Pourquoi les gendarmes français portent un képi et pas une casquette comme la police
Tu les as forcément croisés sur l’autoroute ou lors d’un contrôle : les gendarmes avec leur képi noir et blanc si reconnaissable. Pendant ce temps, à quelques kilomètres, les policiers portent une casquette bleue toute simple.
Deux forces de l’ordre françaises, deux couvre-chefs radicalement différents. Mais pourquoi cette distinction a-t-elle survécu jusqu’à aujourd’hui, alors que tout le reste de l’uniforme a évolué ?
La vraie raison : une histoire de statut militaire
La réponse tient en un mot : l’armée. La gendarmerie n’est pas une police comme les autres, c’est une force militaire rattachée aux armées françaises depuis sa création sous l’Ancien Régime.
Le képi, lui, est né au XIXe siècle comme couvre-chef réglementaire de l’infanterie française. Il remplace le shako, ce grand chapeau cylindrique porté par les soldats napoléoniens, jugé trop encombrant sur le terrain.
Quand la gendarmerie adopte officiellement le képi dans la seconde moitié du XIXe siècle, elle ne fait que suivre son identité militaire. Le képi devient alors le symbole visuel de son appartenance à l’armée, et non à une simple administration civile.
La police nationale, à l’inverse, dépend historiquement du ministère de l’Intérieur et non de la Défense. Elle n’a jamais eu vocation à copier les codes vestimentaires militaires, d’où sa casquette plus sobre, hériter des tenues civiles de surveillance urbaine du XIXe siècle.

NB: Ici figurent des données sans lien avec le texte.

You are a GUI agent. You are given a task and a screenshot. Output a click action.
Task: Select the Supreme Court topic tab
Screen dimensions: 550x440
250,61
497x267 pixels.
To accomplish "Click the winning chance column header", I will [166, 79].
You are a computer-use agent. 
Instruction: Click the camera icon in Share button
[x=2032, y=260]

Ce que personne ne sait sur ce fameux couvre-chef
Le détail qui change tout : la bande noire et blanche du képi de gendarme n’est pas décorative. Elle reprend les couleurs du bicorne porté par les premiers gendarmes sous la Révolution française, une continuité historique volontaire.

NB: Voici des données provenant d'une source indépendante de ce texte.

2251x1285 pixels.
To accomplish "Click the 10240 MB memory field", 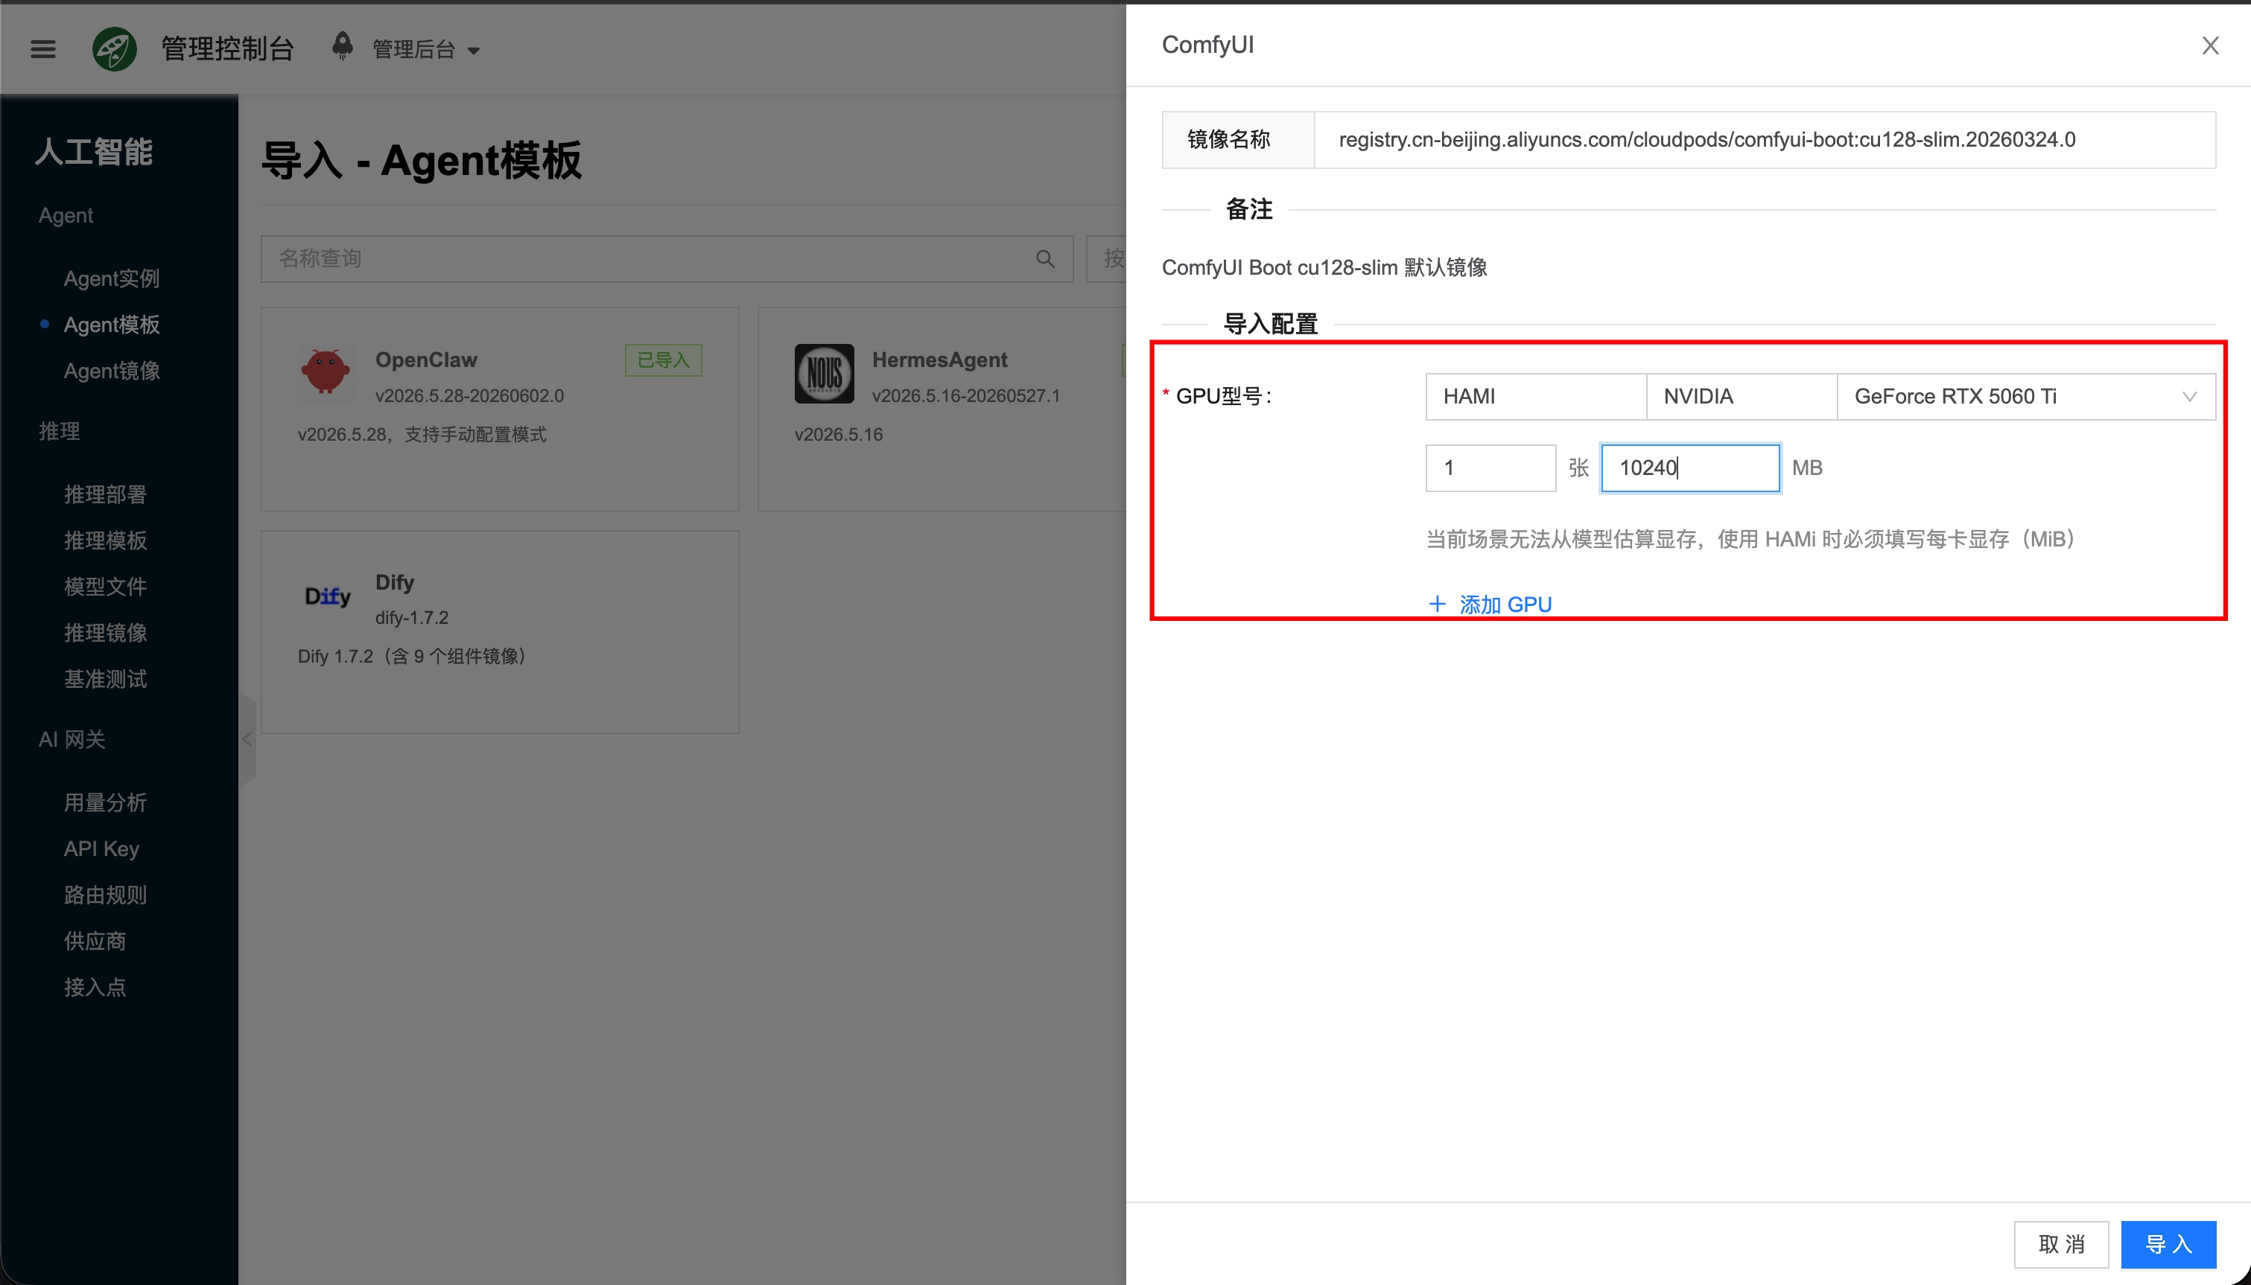I will coord(1690,468).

Autre curiosité : la forme légèrement inclinée vers l’avant du képi n’est pas un hasard de fabrication. Elle permettait à l’origine de protéger les yeux du soleil tout en gardant une visibilité parfaite, un compromis entre esthétique militaire et fonction pratique.
Il existe aussi plusieurs versions du képi selon le grade et l’unité. Les gendarmes mobiles, la garde républicaine ou les gendarmes départementaux n’ont pas exactement le même modèle, un détail invisible pour le grand public mais essentiel dans la hiérarchie interne.
Enfin, le képi n’est porté qu’en tenue de sortie ou de cérémonie officielle. Au quotidien, sur le terrain, les gendarmes utilisent bien souvent une casquette plus pratique, gardant le képi pour les moments protocolaires ou les contrôles routiers emblématiques.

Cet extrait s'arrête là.